= Excerpt to read =

Securities & Exchange Commission Expands Whistleblower Protections


In the first-ever action against a company for stifling the whistleblower process, the Securities and Exchange Commission reached a settlement with Houston-based engineering and construction company KBR Inc.

The Securities and Exchange Commission alleged that KBR Inc. used restrictive employee agreements to prevent whistleblowers from taking action. According to the Securities and Exchange Commission, KBR required witnesses in internal investigations to sign confidentiality statements that could have kept them from reporting possible securities-law violations to outside authorities. Since the Dodd-Frank Act of 2010 that set up the SEC’s whistleblower program, the agency has made an effort to bring more whistleblower cases. Dodd-Frank whistleblower regulations prohibit companies from interfering with employees reporting potential securities-law violations to the agency, which is exactly what the agency alleged KBR Inc. was attempting to do with its employee confidentiality agreements.

The Securities and Exchange Commission and KBR agreed to settle for $130,000. As part of the agreement, KBR Inc. did not admit to any wrongdoing, but rather changed the language in their employee confidentiality agreements to allow employees to report potential violations to the Securities and Exchange Commission.

= Records shown =
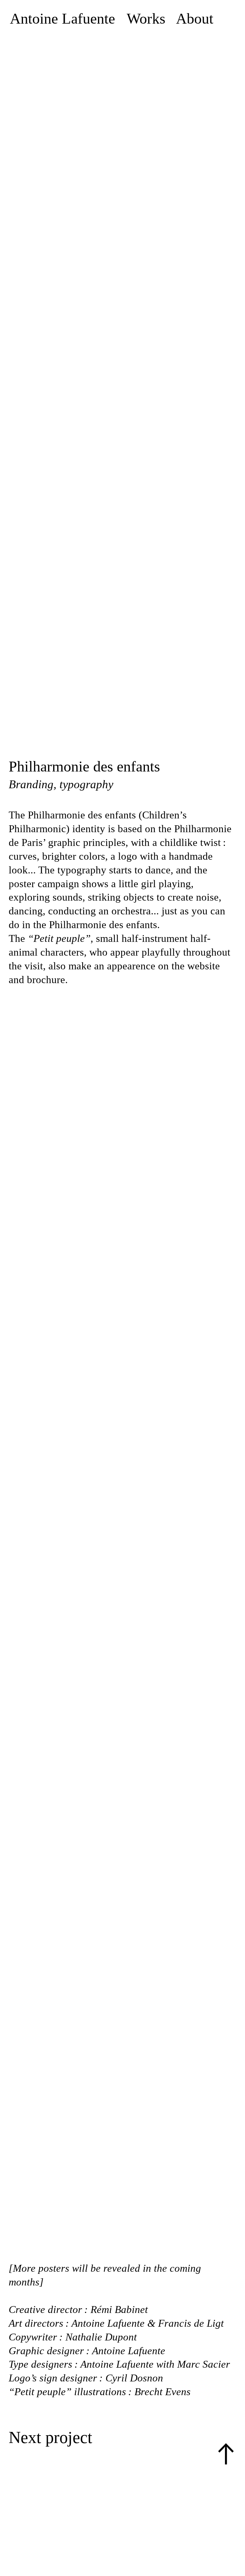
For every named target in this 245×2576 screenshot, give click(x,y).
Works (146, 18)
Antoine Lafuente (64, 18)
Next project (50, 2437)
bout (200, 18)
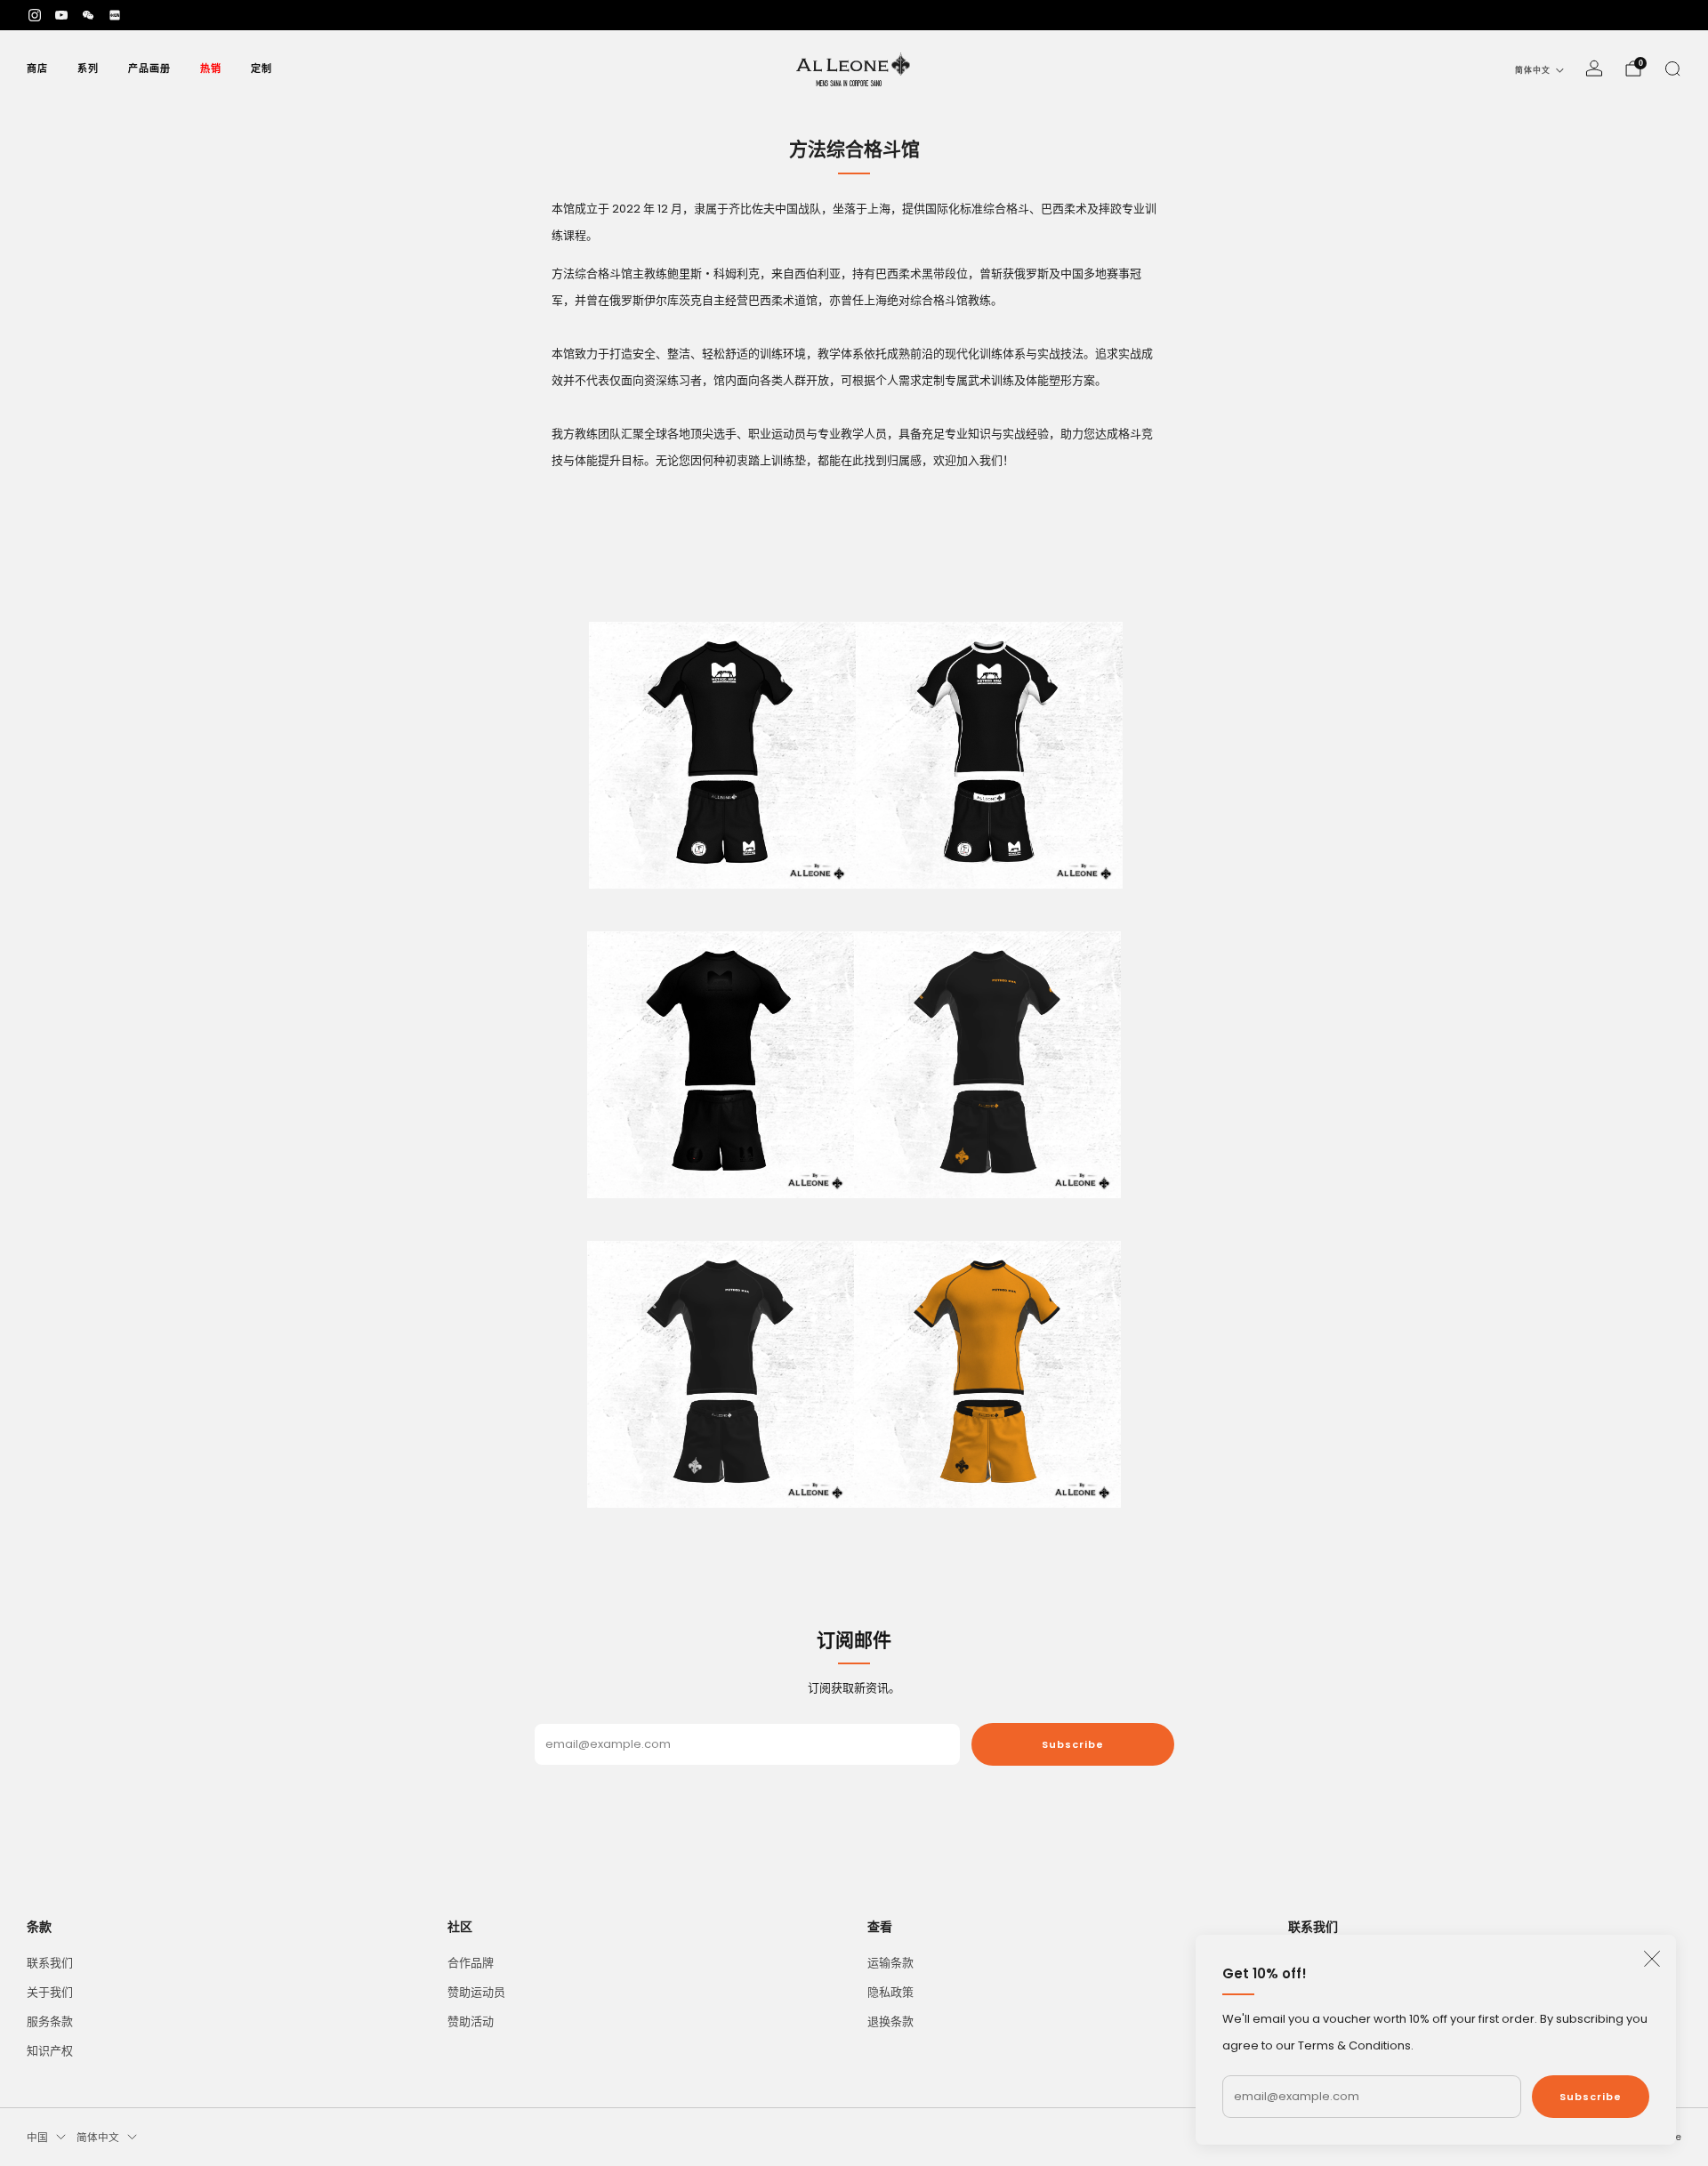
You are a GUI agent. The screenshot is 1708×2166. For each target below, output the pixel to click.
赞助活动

= Exercise requirements =
**A)** In the article on the SEC's whistleblower protections, how much did KBR agree to settle for?
**B)** Format every line of the listing as a JSON list of strings, one string per line and no blank lines, and leave out the pictures.
The article and the listing have nothing to do with each other.

= Outputs =
**A)** $130,000.

**B)**
[
  "For every named target in this 245×2576 screenshot, give click(x,y).",
  "Works (146, 18)",
  "Antoine Lafuente (64, 18)",
  "Next project (50, 2437)",
  "bout (200, 18)",
  "You are a GUI agent. The screenshot is 1708×2166. For each target below, output the pixel to click.",
  "赞助活动"
]